Write the next part of the Commons statement on prisons and probation, picking up after its final sentence.

→ **Extracted text**:
_ _ _ _ _

Questions and answers in the House of Commons on prisons and probation
Prisons and Probation
3.30 pm
The Secretary of State for Justice and Lord Chancellor (Mr. Jack Straw): With permission, Mr. Speaker, I shall make a statement on prisons and probation.
Let me begin by paying tribute to the 70,000 staff working in the services. Last Monday, the Minister responsible for prisons, my right hon. Friend the Member for Delyn (Mr. Hanson), issued a written ministerial statement about the serious disturbance that occurred at Ashwell prison, Rutland on Easter Saturday. Prison Service staff acted with exemplary skill and professionalism in dealing with the riot. I thank them sincerely, as I do officers of Leicestershire constabulary and other emergency services who so ably assisted. Prison Service and police investigations are now under way.
Investing in prison and probation services has been a key priority for this Administration. Prison places are up by nearly 25,000, to 85,000, with spending rising by a similar proportion. The probation case load has risen by 52 per cent. since 1997, but spending has increased by 70 per cent. in real terms. This is the first post-war Government to see a sustained reduction in crime—down 39 per cent. since 1997, with the chances of being a victim the lowest for a generation. There was a 23 per cent. fall in adult reoffending between 2000 and 2006.

_ _ _ _ _

→ **Stored data**:
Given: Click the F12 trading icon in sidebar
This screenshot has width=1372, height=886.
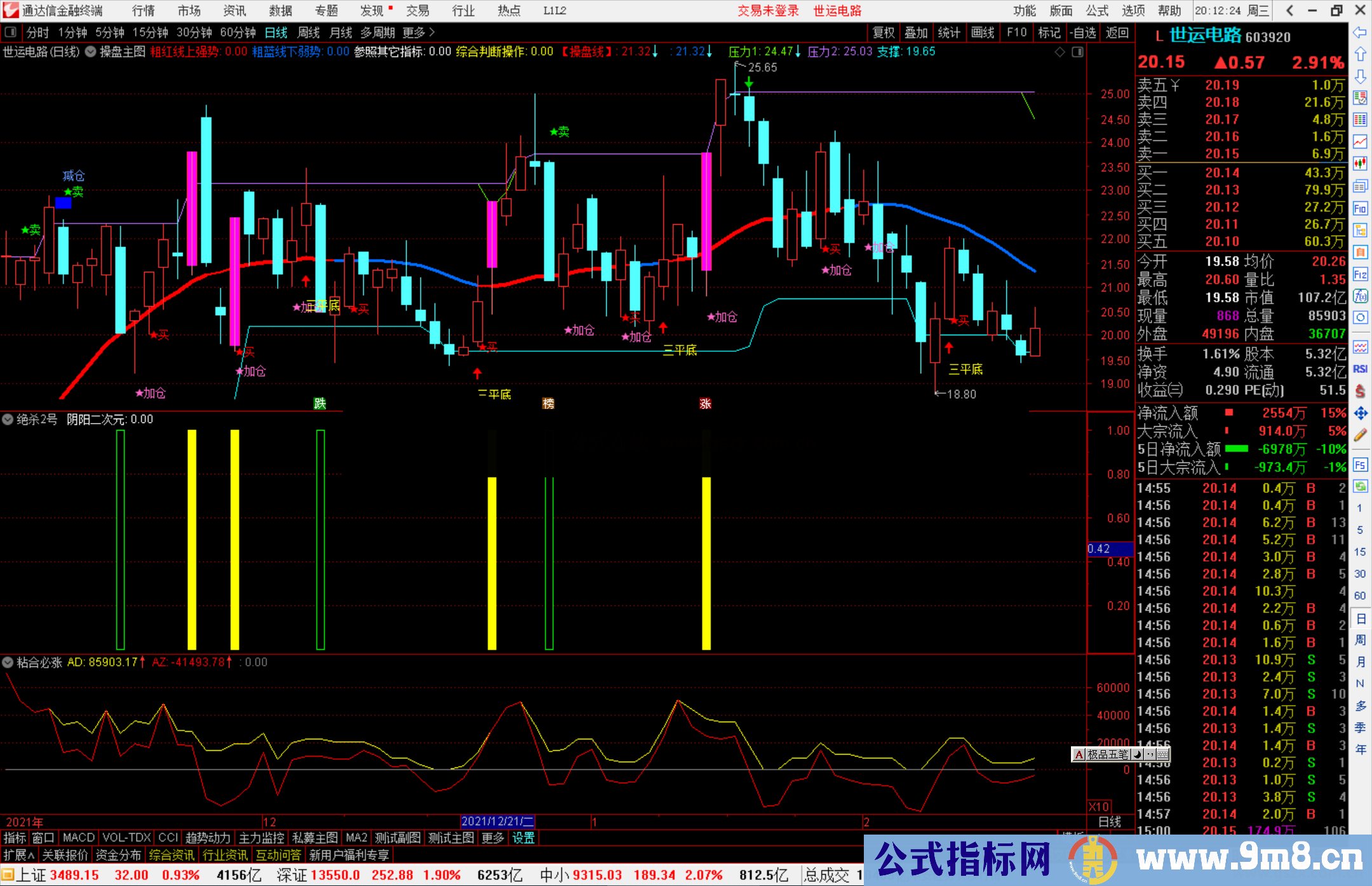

_ _ _ _ _

→ **Answer**:
Understandable concern has been expressed about the numbers of juveniles and women held in custody. There has over the past year been a reduction of 8 per cent. in the number of juveniles in jail, while the number of adult women prisoners has fallen by 3 per cent. over the same period. In response to my noble Friend Baroness Corston’s recommendations, I have committed £15.5 million over two years to help divert vulnerable women offenders from prison. We also want the Prison Service and the NHS better to deal with offenders with mental health problems. My noble friend Lord Bradley’s report on this will be published shortly.
My noble friend Lord Carter of Coles was asked in 2007 to consider how better to manage short and medium-term prison pressures. I published his report alongside an oral statement on 5 December 2007. Since the publication of Lord Carter’s report we have already provided an additional 3,500 prison places. Lord Carter recommended that net capacity should be brought up to 96,000 by 2014 and that 7,500 of these places should be created by the construction of three 2,500-place prison complexes, described as Titans. In June last year we launched a consultation on those proposals. I am most grateful to all those who responded. The Government’s response to the consultation is published today, along with the document “Capacity and Competition Policy for Prisons and Probation” and an economic impact assessment. Copies are available in the Vote Office and the House Library.
Once a prison is established in an area, almost without exception the local community becomes very supportive of it. A prison is a source of secure, well-paid employment and a focus for much highly creditable volunteering. The research evidence, which shows that prisons have no adverse effect on house prices or crime rates, is then borne out by experience, although proposals for new prisons can at first be controversial.
27 Apr 2009 : Column 570
I did see merit in Lord Carter’s proposals for 2,500-place prisons, especially as they would have been complexes with four or five distinct and separate regimes, but most of those whom we consulted took a different view, and believed that the advantages were far outweighed by the disadvantages. Not the least of those of that view was Dame Anne Owers, Her Majesty’s chief inspector of prisons.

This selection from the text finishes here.